Billy Skiggs and Billy Hearld (collectively known as The Billys) have produced a version of this play that reveals every dark corner of its amoral heart, and also, despite the broken bottles, crisp wrappers, empty cans and badger shit, manages to be ethereally beautiful.

The magical atmosphere that envelops this production is down to many factors, but chief among them must be the way the Billys use the Magdalen President's Garden. The vast majority of garden plays don't have anything intrinsically botanical about them. They're plonked on a lawn to celebrate summer, and they're frequently defeated by the space: inaudible, plagued by passing croquet players, or simply having nothing to do with the outdoors.

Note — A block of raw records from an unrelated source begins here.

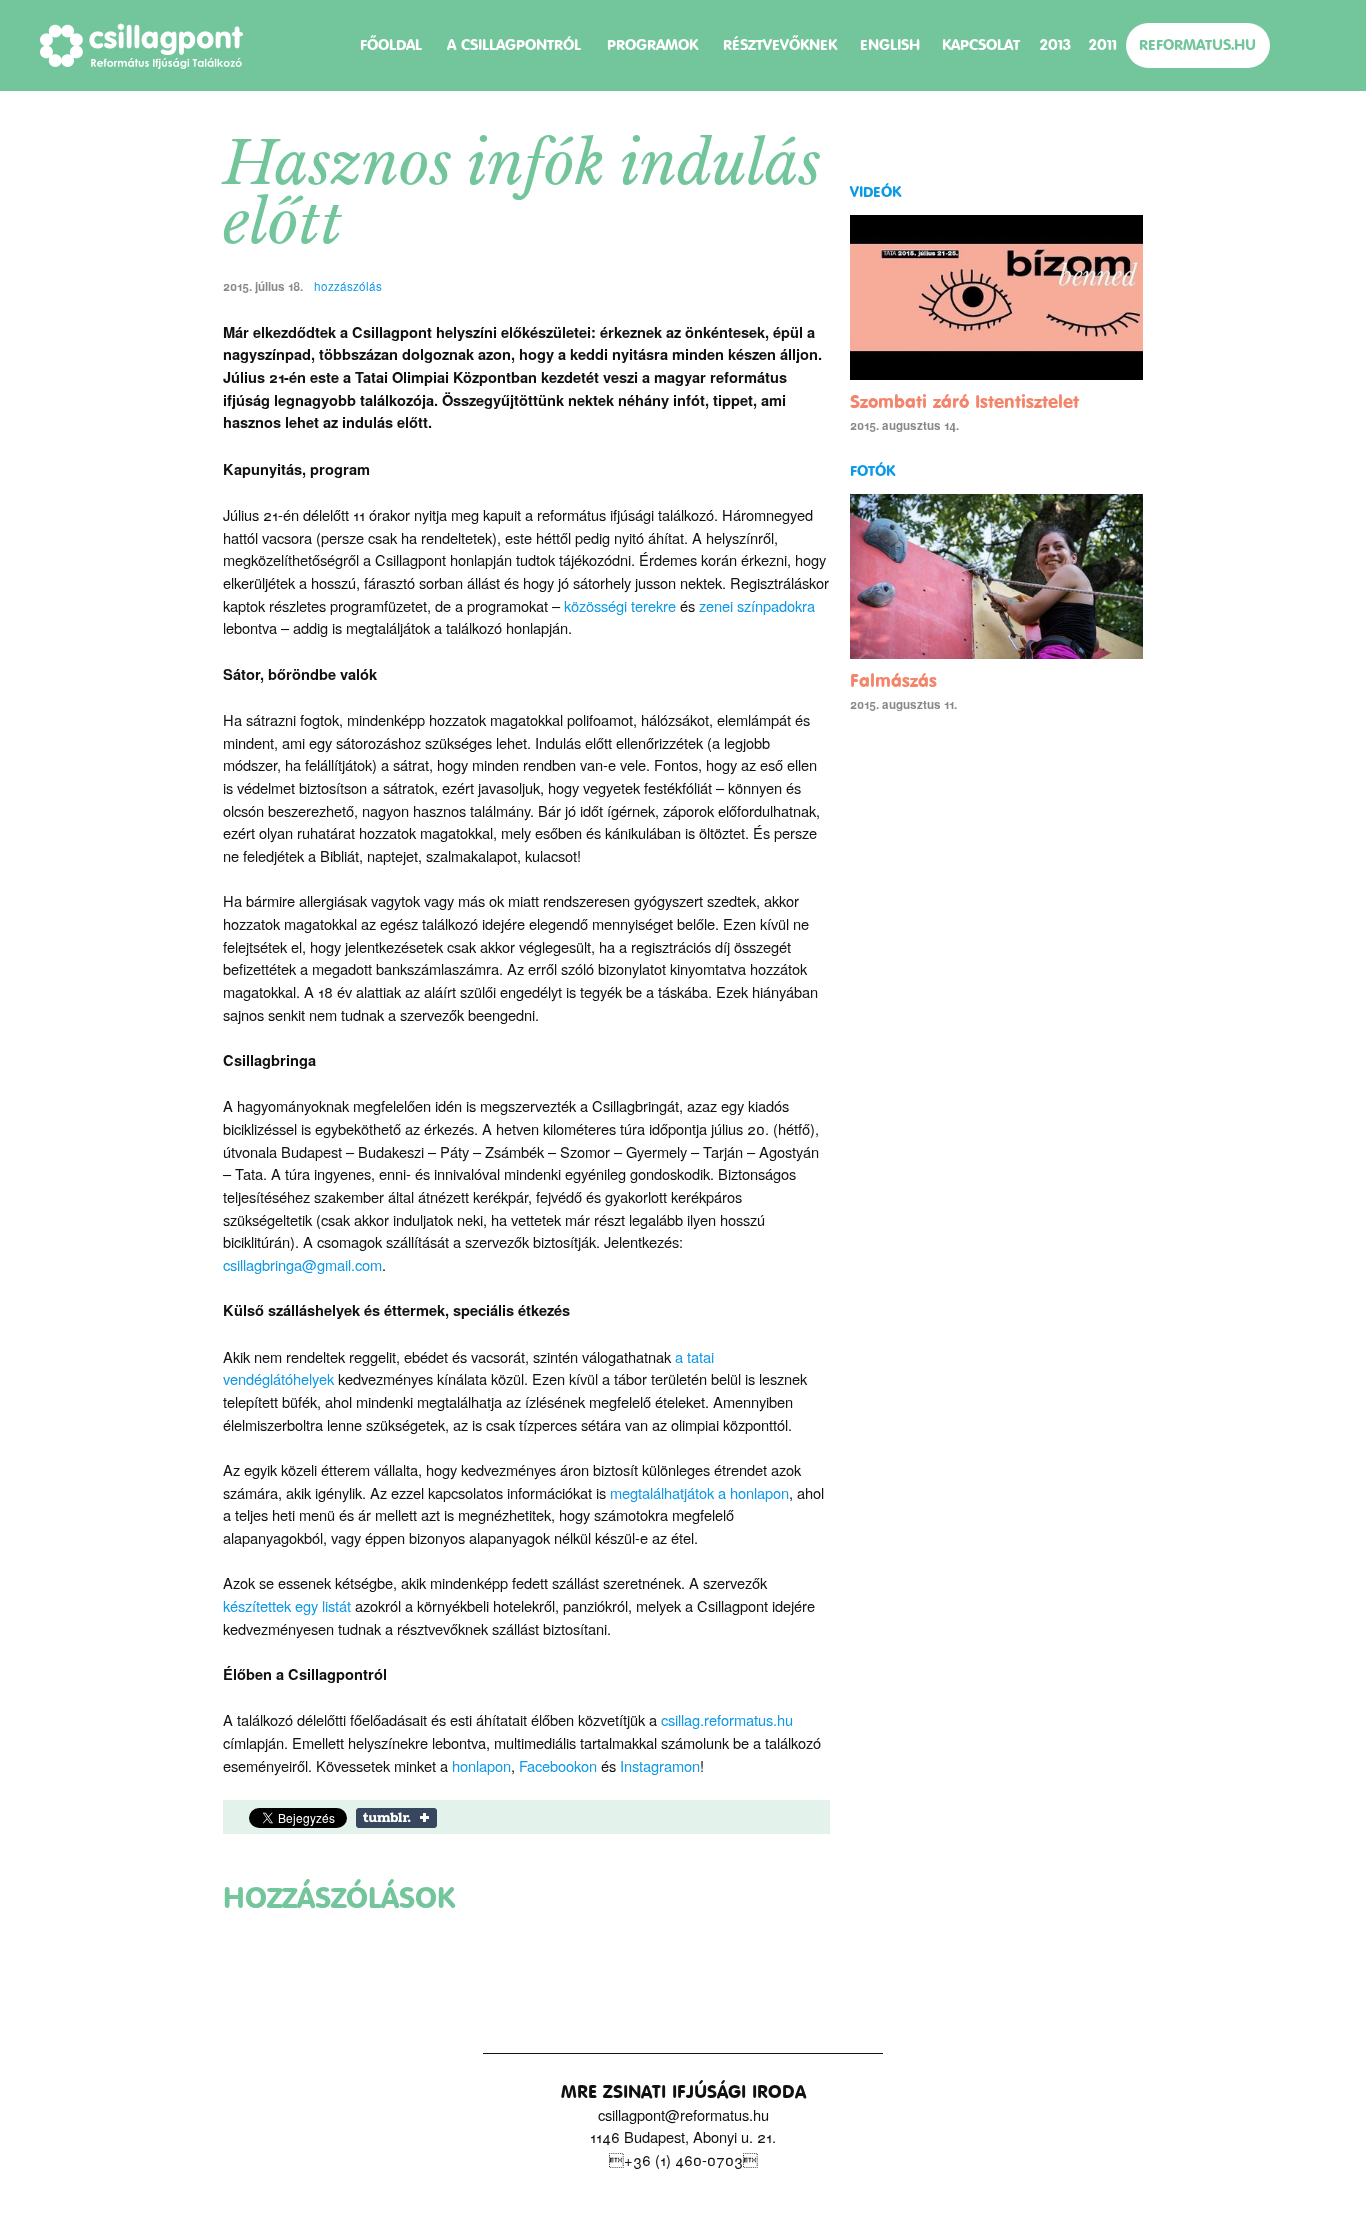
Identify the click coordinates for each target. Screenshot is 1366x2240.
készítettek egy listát (287, 1605)
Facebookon (558, 1765)
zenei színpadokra (757, 605)
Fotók (872, 471)
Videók (875, 192)
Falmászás (893, 680)
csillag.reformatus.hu (727, 1719)
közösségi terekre (620, 605)
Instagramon (660, 1765)
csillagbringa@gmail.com (302, 1264)
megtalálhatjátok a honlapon (699, 1492)
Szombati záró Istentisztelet (964, 401)
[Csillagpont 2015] (141, 46)
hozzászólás (346, 286)
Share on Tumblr (396, 1818)
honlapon (481, 1765)
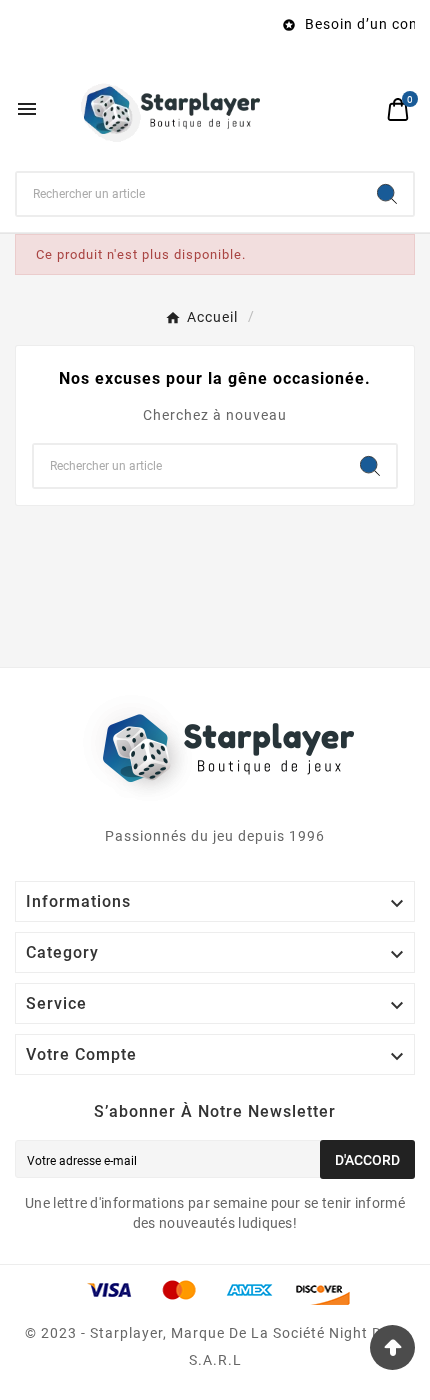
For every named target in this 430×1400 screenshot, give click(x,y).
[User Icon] (360, 109)
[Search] (387, 194)
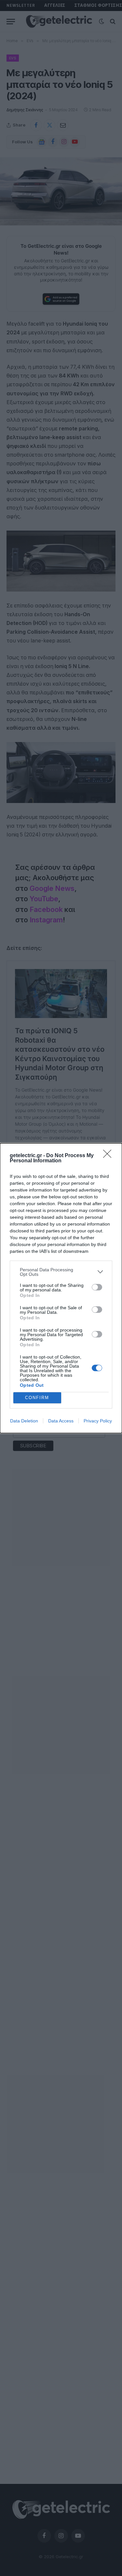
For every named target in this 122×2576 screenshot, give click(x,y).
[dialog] (61, 1288)
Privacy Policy (98, 1420)
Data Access (61, 1420)
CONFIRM (37, 1397)
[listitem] (61, 1271)
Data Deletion (24, 1420)
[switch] (97, 1287)
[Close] (109, 1156)
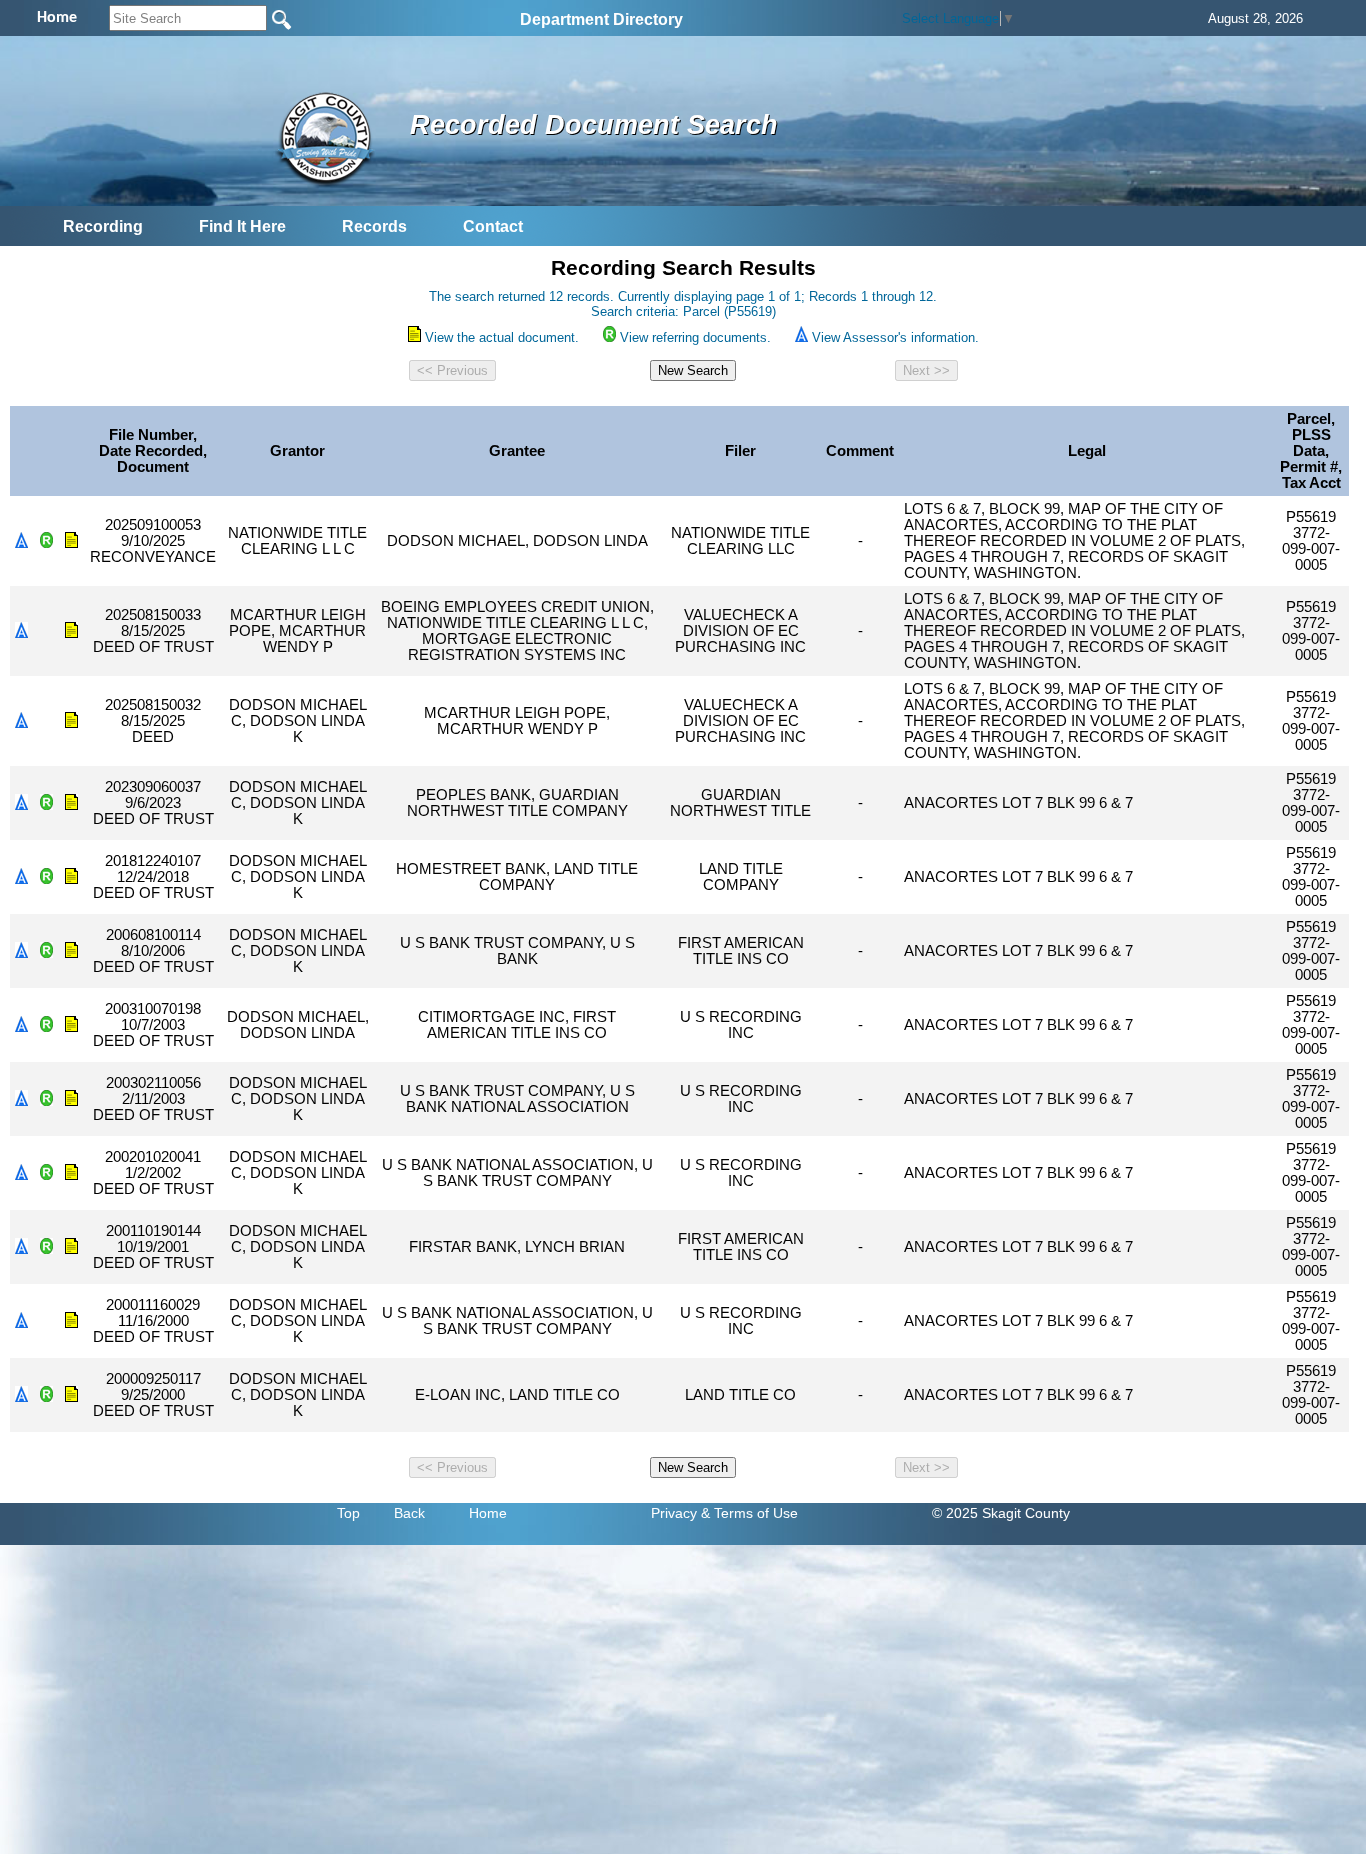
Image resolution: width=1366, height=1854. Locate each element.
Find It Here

Jerusalem, on the other hand, is an inspired choice for a garden. In-theatre productions have to construct Rooster's forest on a stage. Here, it is in its natural environment. The leafy archways leading to the Lodgings form perfect, tree-like entrances, the bushes and shrubs become willing pieces of scenery, and the evening blackbirds provide a soundtrack that sings, 'This is England'. It's a set that truly finds tongues in trees, books in the running brooks, sermons in stones, and whizz in every thing. The Billys have even imported a full-size, skuzzy caravan, Rooster's undesirable residence, which hulks half-seen in the background, like a remnant of Mark Rylance's West End production.

The other ingredient that makes this show a towering achievement is a collection of performances from a cast who nail the comedy, danger and magic in equal measure. Acting characters who are off their heads on drugs or alcohol is no easy task: they often come out mumbling and tiresome. But Ezana Betru, Orla Grist, Nicholas Crossa (I don't normally list names but they damn well deserve it), Peregrine Neger, Hannah Suckling, Sanaa Pasha, and Alexander Lloyd-Elliott turn Rooster's posse of pissed pals into a group of fascinating, tragic individuals whose failed-but-funny lives fuel the show with mournful comedy. If you passed these people in a woodland glade while out walking the dog, you'd probably creep away in terror. Butterworth forces us to hear them and accept them as humans. 

But it's the role of Rooster himself that makes or breaks Jerusalem. It's a gigantic part: conniving, petty, mystical and pagan. The actor who takes it on has umpteen monologues to recite, and somehow has to give audiences a glimpse of the eternal. Adoloras is more than up to the task. He chats in a slurred, offhand Wiltshire brogue, while capturing the entire garden in a charismatic spell. Some of his lines hit you like a prophecy of doom ('I said, "Mother, what is this dark place?" and the response, "‘Tis England, my boy. England."') At one point he forces his ex-lover Dawn to look in his eyes, and then asks her, 'Do you see it?' She can reply only 'Yes'. And I think we see it too.

Adoloras's performance is all the more astonishing when you realise that every day this week, while acting Rooster in the evening, he has been taking Finals exams during the day. As I may have said before, only in Oxford.

Jerusalem is often cited as one of the greatest plays of the 21st century. In the magic of Magdalen garden you can see why. At the very moment that Peregrine Neger's Professor calls for an explanation, the bells of the Great Tower answer with their ancient chime. It may be coincidence, but it feels like we're in sync with something beyond our control. This production invites us to keep that connection alive.